- _TASK REQUIREMENTS_
Reproduce verbatim the line in which "[Search] (296, 56)" occurs, together with each line that follows it to the end of the listing, and nothing more.

[[ DATASET EXCERPTS open ]]

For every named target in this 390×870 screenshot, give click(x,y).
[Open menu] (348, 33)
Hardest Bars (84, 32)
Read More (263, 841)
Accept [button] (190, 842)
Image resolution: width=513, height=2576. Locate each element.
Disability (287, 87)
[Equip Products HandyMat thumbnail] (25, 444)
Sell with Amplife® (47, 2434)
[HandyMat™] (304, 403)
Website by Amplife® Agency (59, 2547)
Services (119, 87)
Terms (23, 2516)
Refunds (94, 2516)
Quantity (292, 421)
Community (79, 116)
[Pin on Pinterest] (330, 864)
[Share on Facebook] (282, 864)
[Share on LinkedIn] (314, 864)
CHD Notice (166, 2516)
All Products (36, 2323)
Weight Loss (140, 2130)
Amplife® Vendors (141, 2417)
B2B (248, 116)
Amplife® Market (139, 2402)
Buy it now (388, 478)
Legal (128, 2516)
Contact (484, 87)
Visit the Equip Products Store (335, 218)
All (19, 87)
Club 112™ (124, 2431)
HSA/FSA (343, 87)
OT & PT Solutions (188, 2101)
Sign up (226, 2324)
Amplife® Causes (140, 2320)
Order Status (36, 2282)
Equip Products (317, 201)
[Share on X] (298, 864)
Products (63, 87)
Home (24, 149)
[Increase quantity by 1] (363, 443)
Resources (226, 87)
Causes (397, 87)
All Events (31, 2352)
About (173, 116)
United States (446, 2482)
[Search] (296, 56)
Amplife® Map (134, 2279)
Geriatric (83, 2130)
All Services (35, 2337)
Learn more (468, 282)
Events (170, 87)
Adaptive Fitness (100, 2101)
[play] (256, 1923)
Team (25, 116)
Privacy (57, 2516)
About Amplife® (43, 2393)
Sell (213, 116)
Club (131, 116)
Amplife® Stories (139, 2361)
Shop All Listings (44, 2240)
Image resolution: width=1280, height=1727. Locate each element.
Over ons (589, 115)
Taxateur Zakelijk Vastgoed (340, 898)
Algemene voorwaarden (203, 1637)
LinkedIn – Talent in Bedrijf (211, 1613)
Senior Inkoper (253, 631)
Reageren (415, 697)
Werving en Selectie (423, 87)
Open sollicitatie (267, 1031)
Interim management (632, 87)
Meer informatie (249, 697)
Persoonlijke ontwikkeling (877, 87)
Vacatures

[[ DATASET EXCERPTS closed ]]

- _TASK SOLUTION_
[Search] (296, 56)
Amplife® Map (134, 2279)
Geriatric (83, 2130)
All Services (35, 2337)
Learn more (468, 282)
Events (170, 87)
Adaptive Fitness (100, 2101)
[play] (256, 1923)
Team (25, 116)
Privacy (57, 2516)
About Amplife® (43, 2393)
Sell (213, 116)
Club (131, 116)
Amplife® Stories (139, 2361)
Shop All Listings (44, 2240)
Image resolution: width=1280, height=1727. Locate each element.
Over ons (589, 115)
Taxateur Zakelijk Vastgoed (340, 898)
Algemene voorwaarden (203, 1637)
LinkedIn – Talent in Bedrijf (211, 1613)
Senior Inkoper (253, 631)
Reageren (415, 697)
Werving en Selectie (423, 87)
Open sollicitatie (267, 1031)
Interim management (632, 87)
Meer informatie (249, 697)
Persoonlijke ontwikkeling (877, 87)
Vacatures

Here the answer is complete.